The easiest way to understand the reliquary of a Buddha is to consider spaceships. There is no friction in outer space. If you set an object in motion in outer space it will keep going forever because there is no friction to slow it down. A short period of thrust will then cause the spaceship to remain in motion forever. In exactly the same way, contaminated karma is like friction for the mind. If we purify our mind of all contaminated karma, we eliminate all of the friction within our mind. Then any thought that we put in motion can remain in motion forever. For example if Gen Samten puts the thought that he wants to be able to become a Buddha to help all of those with neurological diseases attain enlightenment in his mind, and he purifies his mind of all karmic friction, then that pure thought of becoming a Buddha with those special abilities will remain in motion forever.
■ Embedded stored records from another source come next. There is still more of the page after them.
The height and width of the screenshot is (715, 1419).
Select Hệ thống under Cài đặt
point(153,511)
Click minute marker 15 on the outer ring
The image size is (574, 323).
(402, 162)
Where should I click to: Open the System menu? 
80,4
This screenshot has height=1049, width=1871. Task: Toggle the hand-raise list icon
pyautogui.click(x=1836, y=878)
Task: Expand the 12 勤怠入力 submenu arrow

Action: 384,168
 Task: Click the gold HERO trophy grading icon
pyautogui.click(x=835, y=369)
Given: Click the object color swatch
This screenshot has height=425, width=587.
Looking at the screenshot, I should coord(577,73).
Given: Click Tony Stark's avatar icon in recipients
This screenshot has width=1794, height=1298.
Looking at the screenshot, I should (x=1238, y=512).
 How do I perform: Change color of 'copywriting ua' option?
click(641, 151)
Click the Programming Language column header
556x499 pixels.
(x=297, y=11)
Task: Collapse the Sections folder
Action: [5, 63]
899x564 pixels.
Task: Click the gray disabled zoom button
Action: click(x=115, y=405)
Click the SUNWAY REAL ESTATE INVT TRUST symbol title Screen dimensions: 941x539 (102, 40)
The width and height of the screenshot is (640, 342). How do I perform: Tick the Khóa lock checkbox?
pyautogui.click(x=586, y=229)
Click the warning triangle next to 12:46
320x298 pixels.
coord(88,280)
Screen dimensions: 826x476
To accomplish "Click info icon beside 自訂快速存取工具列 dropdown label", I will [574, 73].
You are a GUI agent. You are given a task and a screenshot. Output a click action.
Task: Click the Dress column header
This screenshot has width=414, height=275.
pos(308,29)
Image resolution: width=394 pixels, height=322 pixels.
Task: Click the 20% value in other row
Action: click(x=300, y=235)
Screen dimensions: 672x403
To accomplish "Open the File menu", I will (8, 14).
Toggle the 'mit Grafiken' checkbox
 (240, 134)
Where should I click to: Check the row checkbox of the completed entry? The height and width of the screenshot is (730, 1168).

Then any and all beings who have neurological diseases will eventually come into contact with him and he will spontaneously emanate and appear in whatever forms are necessary to help those beings overcome their particular problems. All Buddhas work in exactly the same way.
But this does not answer the question of how a Buddha is able to continue to help living beings after they attain enlightenment if they have only non-conceptual minds? Can buddhas create new karma? Or do they gradually become increasingly irrelevant overtime as the beings with whom they have a close karmic connection either attain enlightenment or become more karmically distant? If becoming a Buddha means we can no longer generate new karma with living beings and we eventually become impotent because the karma we previously created exhausts itself, then it would make sense to not become a Buddha because that would limit our ability to help others. It would be better to remain forever a bodhisattva. So clearly that could not be the case.
Buddhas can create new karma, they simply cannot create contaminated karma. Because their minds are free from delusions, they can no longer create contaminated karma with living beings. But that does not them from prevent them from creating pure karma with living beings. They do not need conceptual minds to do that because they can use their non-conceptual minds to do so.
It is really worth considering how the reliquary works. We make intentions to perpetually become ourselves whatever living beings need. When this fully ripens, we spontaneously give to others without having to generate anew the conceptual intention to do it. We can understand this with pure view. We practice pure view at 50%, then 75%, then 99%, then 100%. From that point forward, our view and our action collapse into one and we become like a spaceship sent into space without gravity that continues perpetually without new fuel being needed. Our inner realizations dedicated to others are our real reliquary, and it is this we need to construct within our own mind.